#### Problem statement:
I'd ask you to write out the lines below exactly, with no images.

#### Supplied data:

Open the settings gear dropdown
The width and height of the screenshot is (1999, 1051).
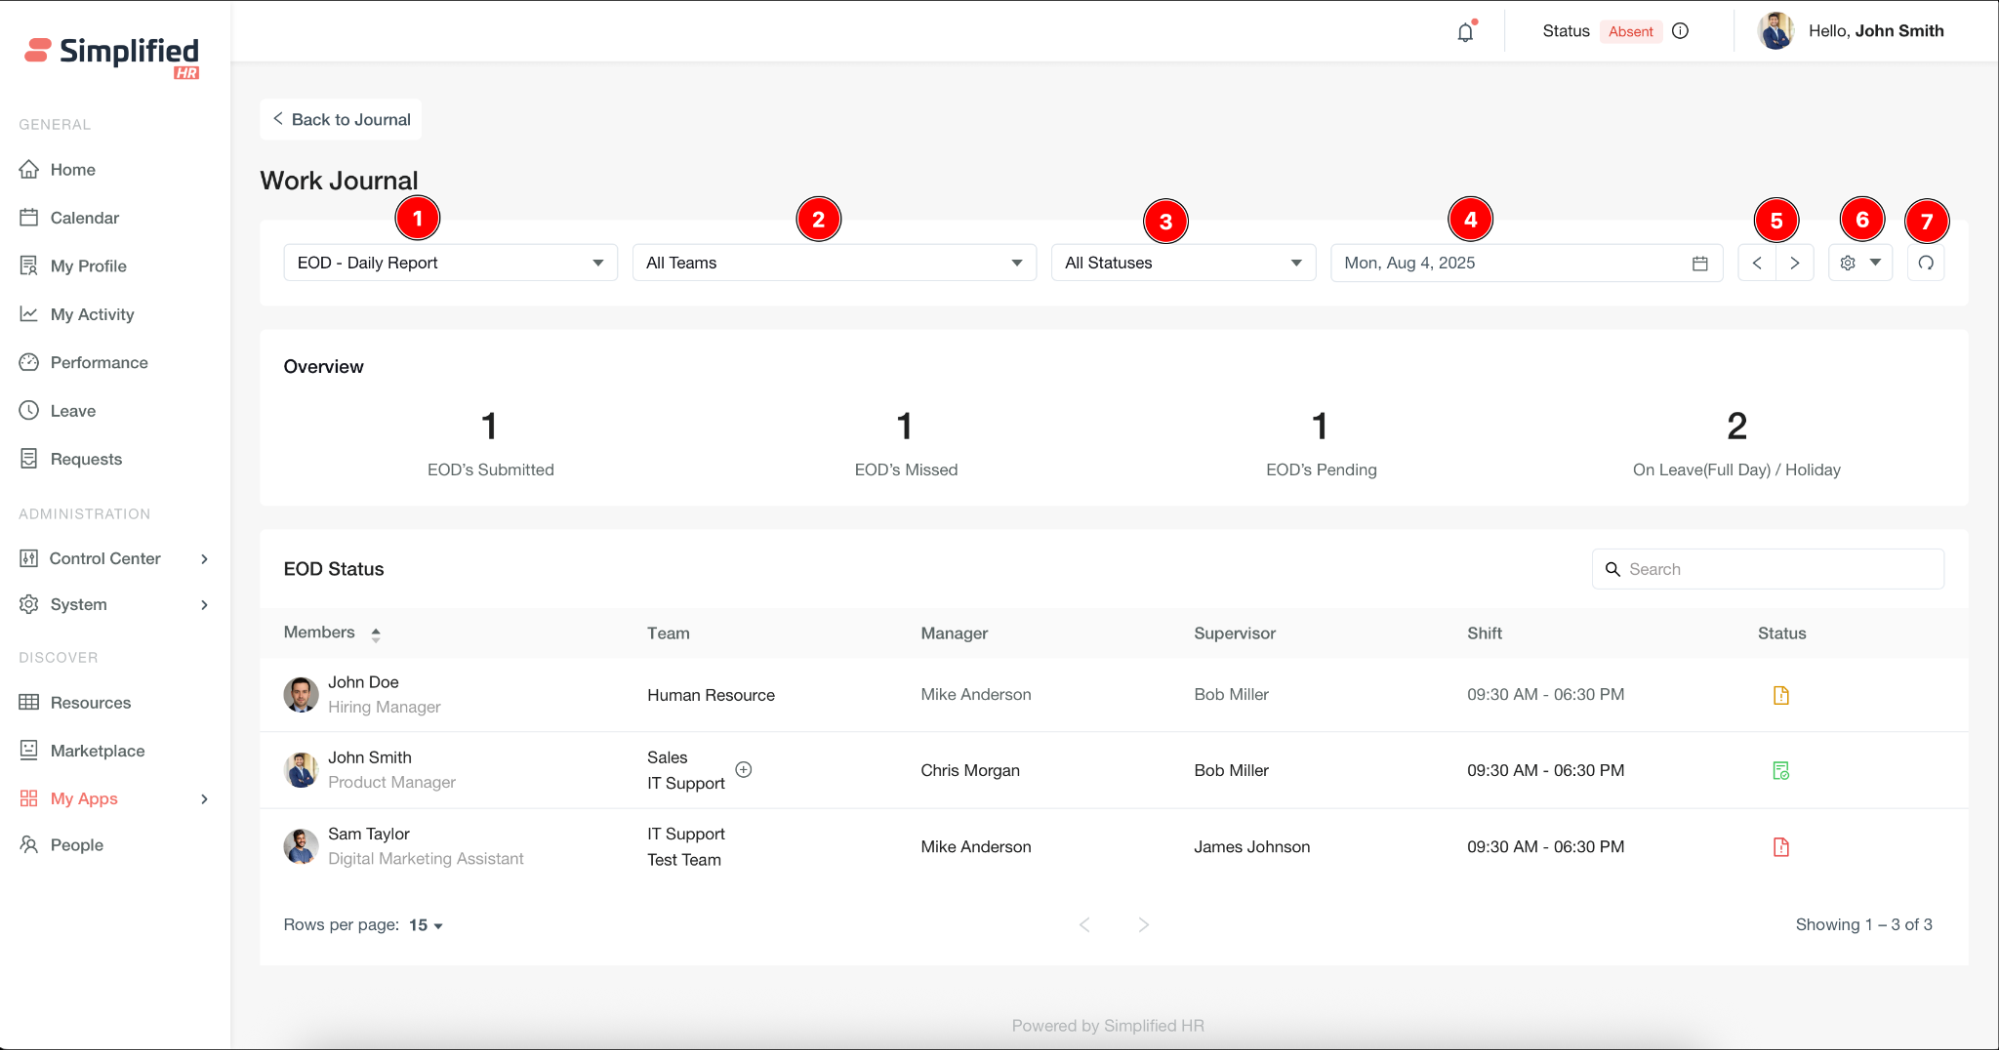(x=1859, y=263)
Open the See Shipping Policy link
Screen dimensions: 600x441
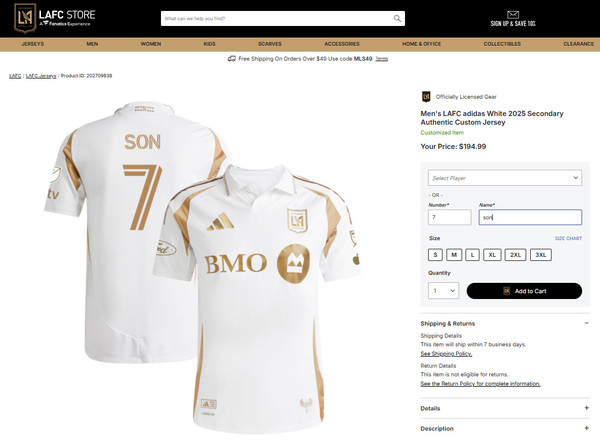click(446, 354)
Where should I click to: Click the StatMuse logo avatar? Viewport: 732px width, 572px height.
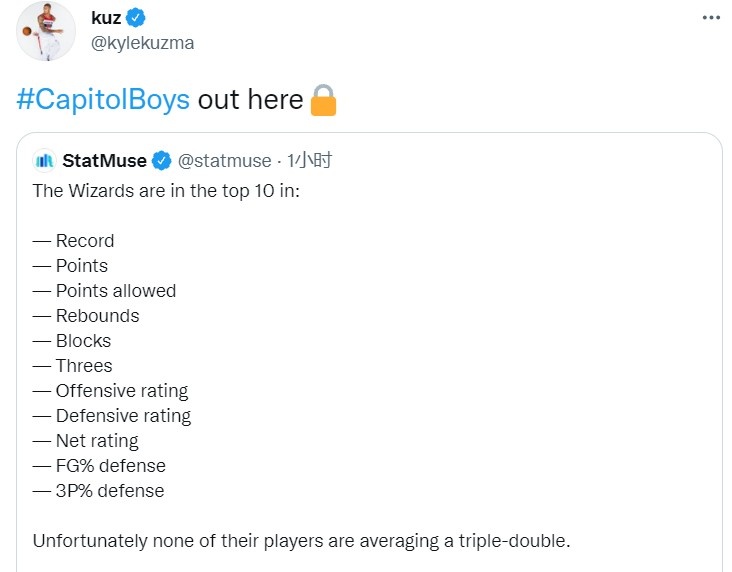coord(44,161)
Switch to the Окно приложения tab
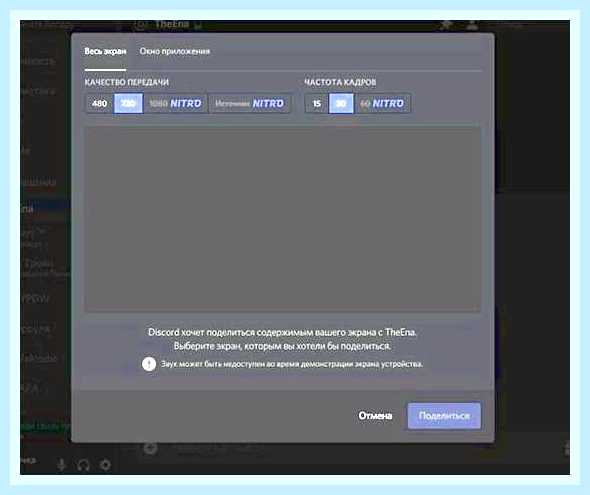Screen dimensions: 590x495 175,52
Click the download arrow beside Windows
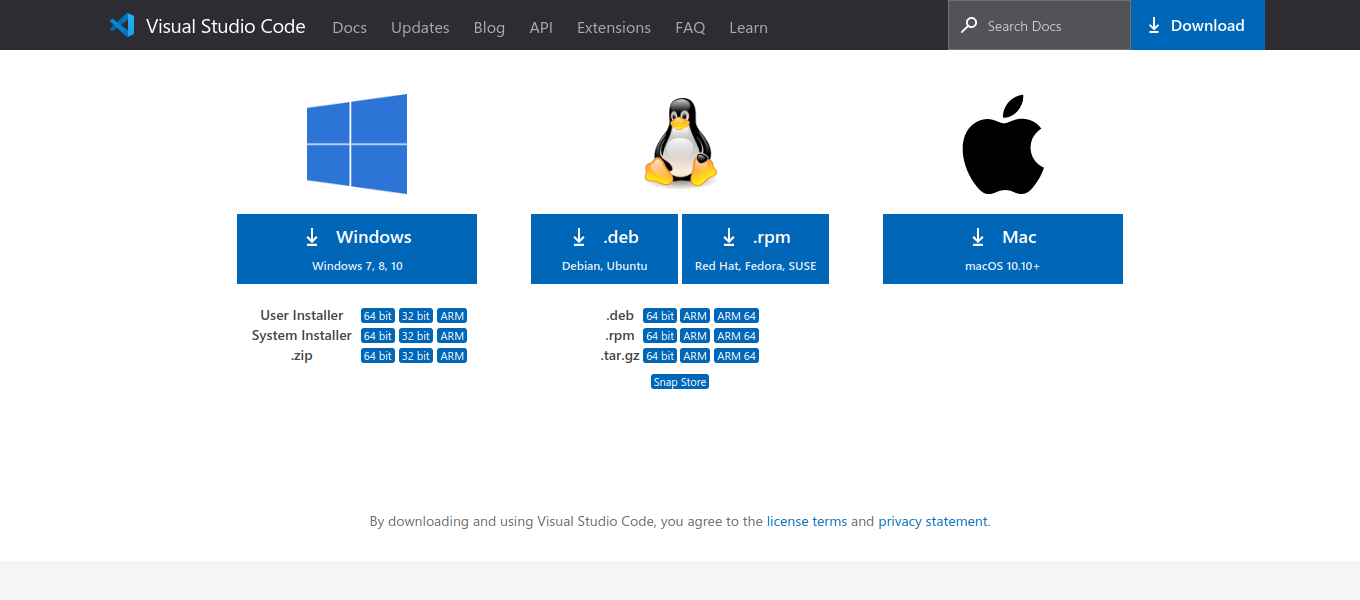The height and width of the screenshot is (600, 1360). 310,237
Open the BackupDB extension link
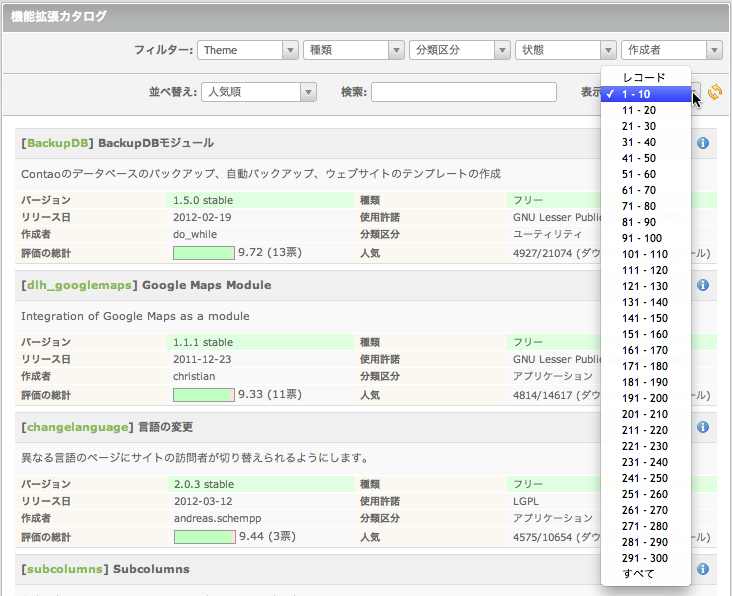 (58, 143)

#### Response area:
Open the settings gear dropdown
The width and height of the screenshot is (1999, 1051).
(x=1859, y=263)
Open the See Shipping Policy link
Screen dimensions: 600x441
click(446, 354)
Where should I click to: Click the StatMuse logo avatar? Viewport: 732px width, 572px height.
coord(44,161)
Switch to the Окно приложения tab
Screen dimensions: 590x495 175,52
Click the download arrow beside Windows
The height and width of the screenshot is (600, 1360). 310,237
Open the BackupDB extension link
 (58, 143)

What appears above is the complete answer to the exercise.